[Data supplied]
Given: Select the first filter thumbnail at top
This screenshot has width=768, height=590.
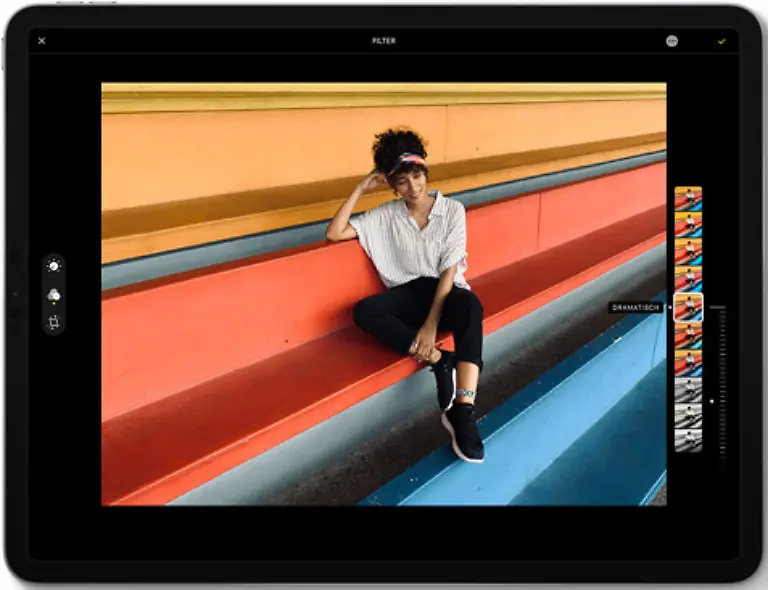Looking at the screenshot, I should (688, 198).
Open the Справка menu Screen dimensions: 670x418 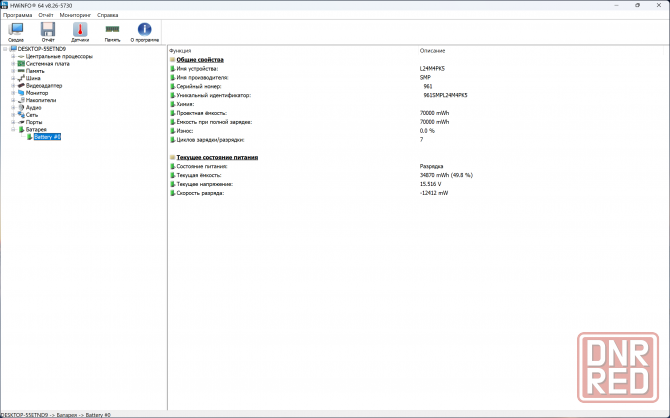tap(107, 15)
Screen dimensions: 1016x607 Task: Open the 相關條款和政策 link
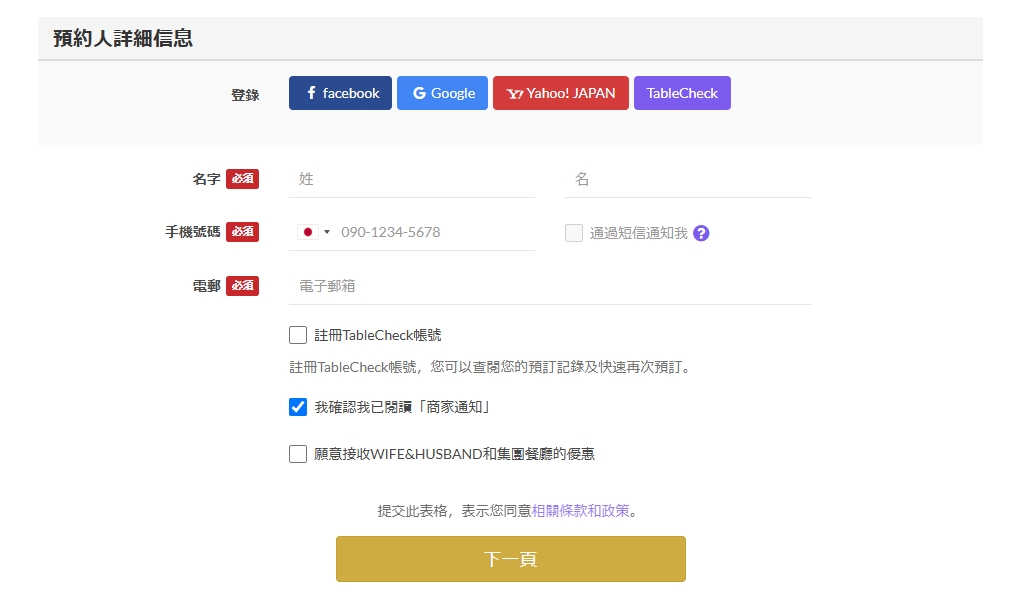(x=580, y=511)
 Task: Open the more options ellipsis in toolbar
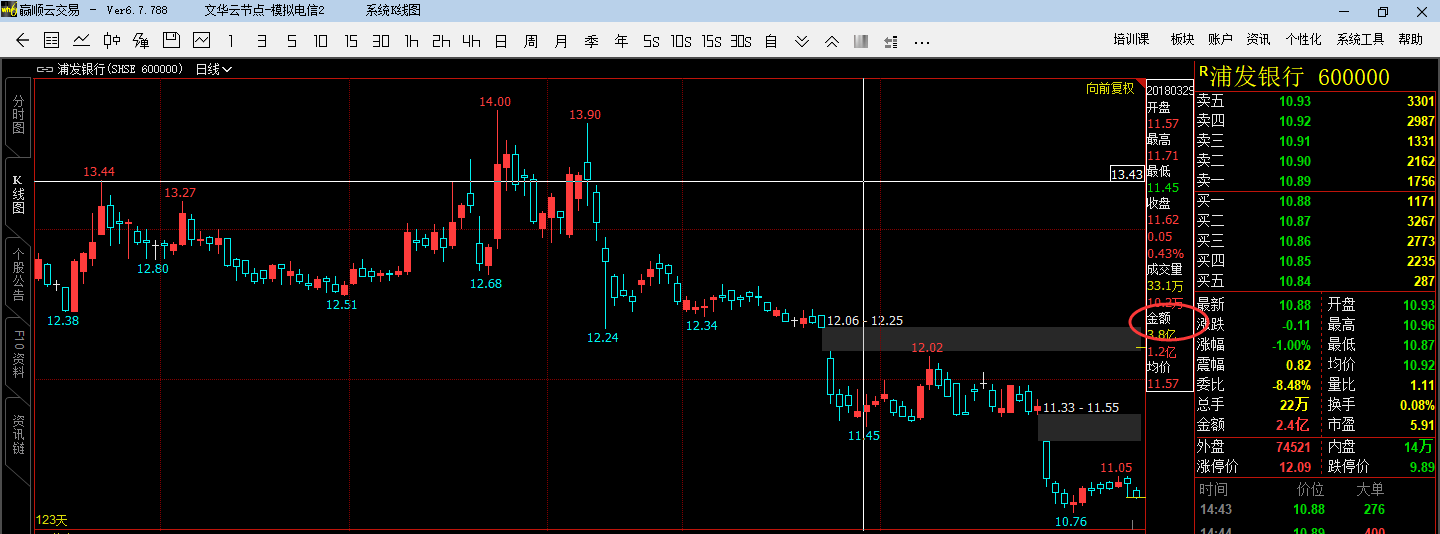(922, 41)
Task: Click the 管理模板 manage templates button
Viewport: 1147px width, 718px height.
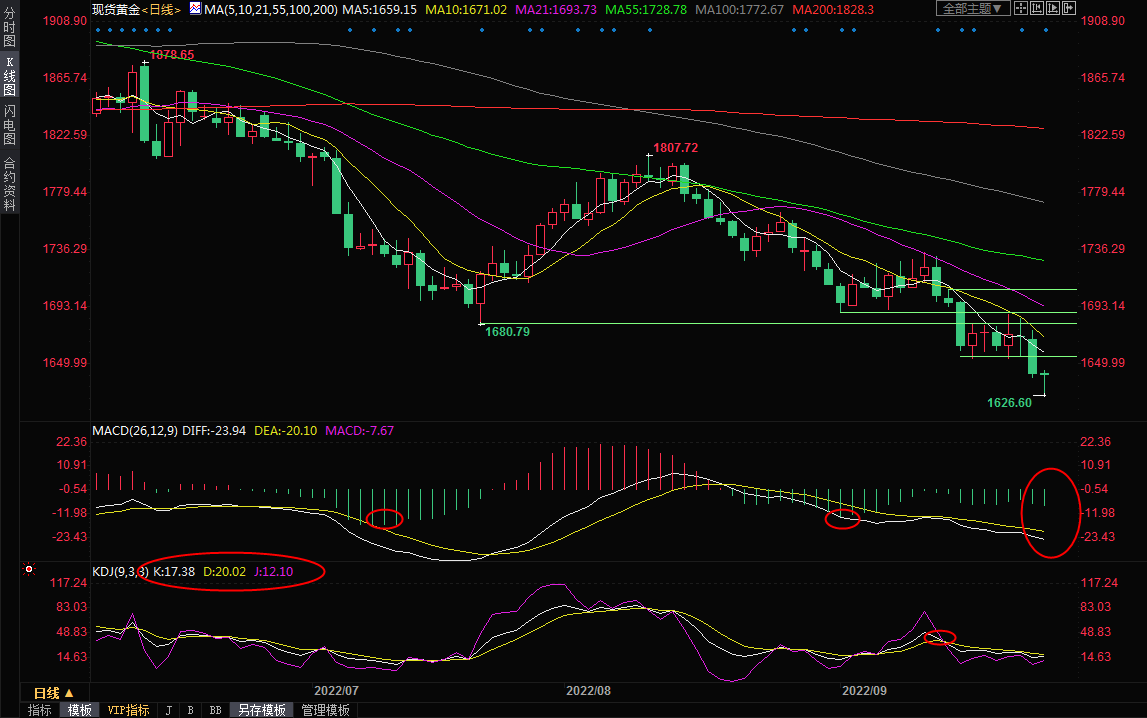Action: [x=325, y=710]
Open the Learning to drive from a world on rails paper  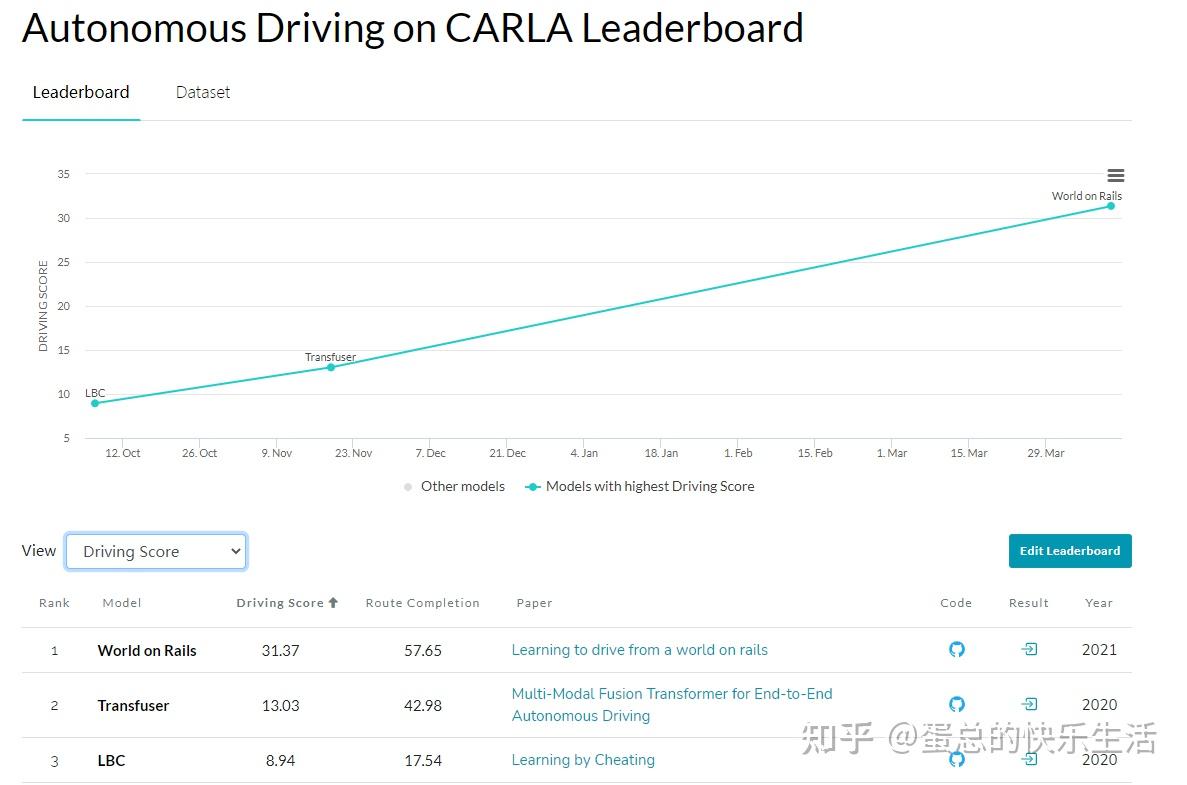coord(639,650)
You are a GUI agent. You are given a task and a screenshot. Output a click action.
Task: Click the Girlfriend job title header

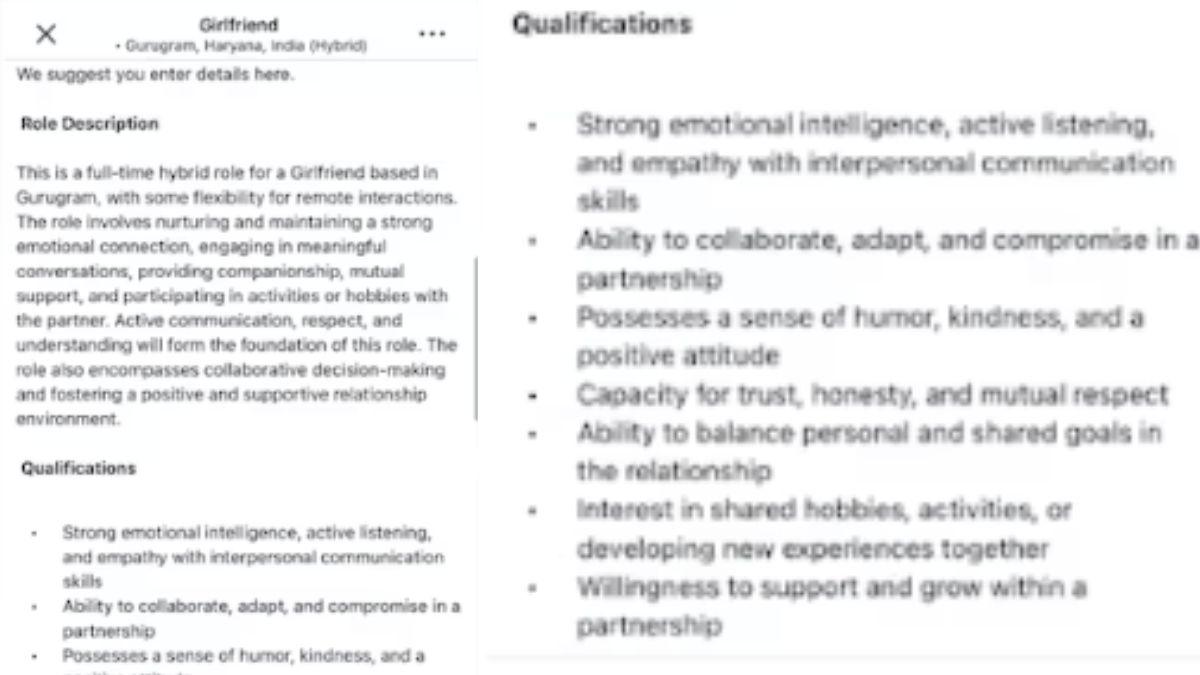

[Your objective]
From the line containing "You are a GUI" through the last line of the entries, both included, print each line exactly and omit any picture.

[Problem solution]
You are a GUI agent. You are given a task and a screenshot. Output a click action.
Task: Click the Girlfriend job title header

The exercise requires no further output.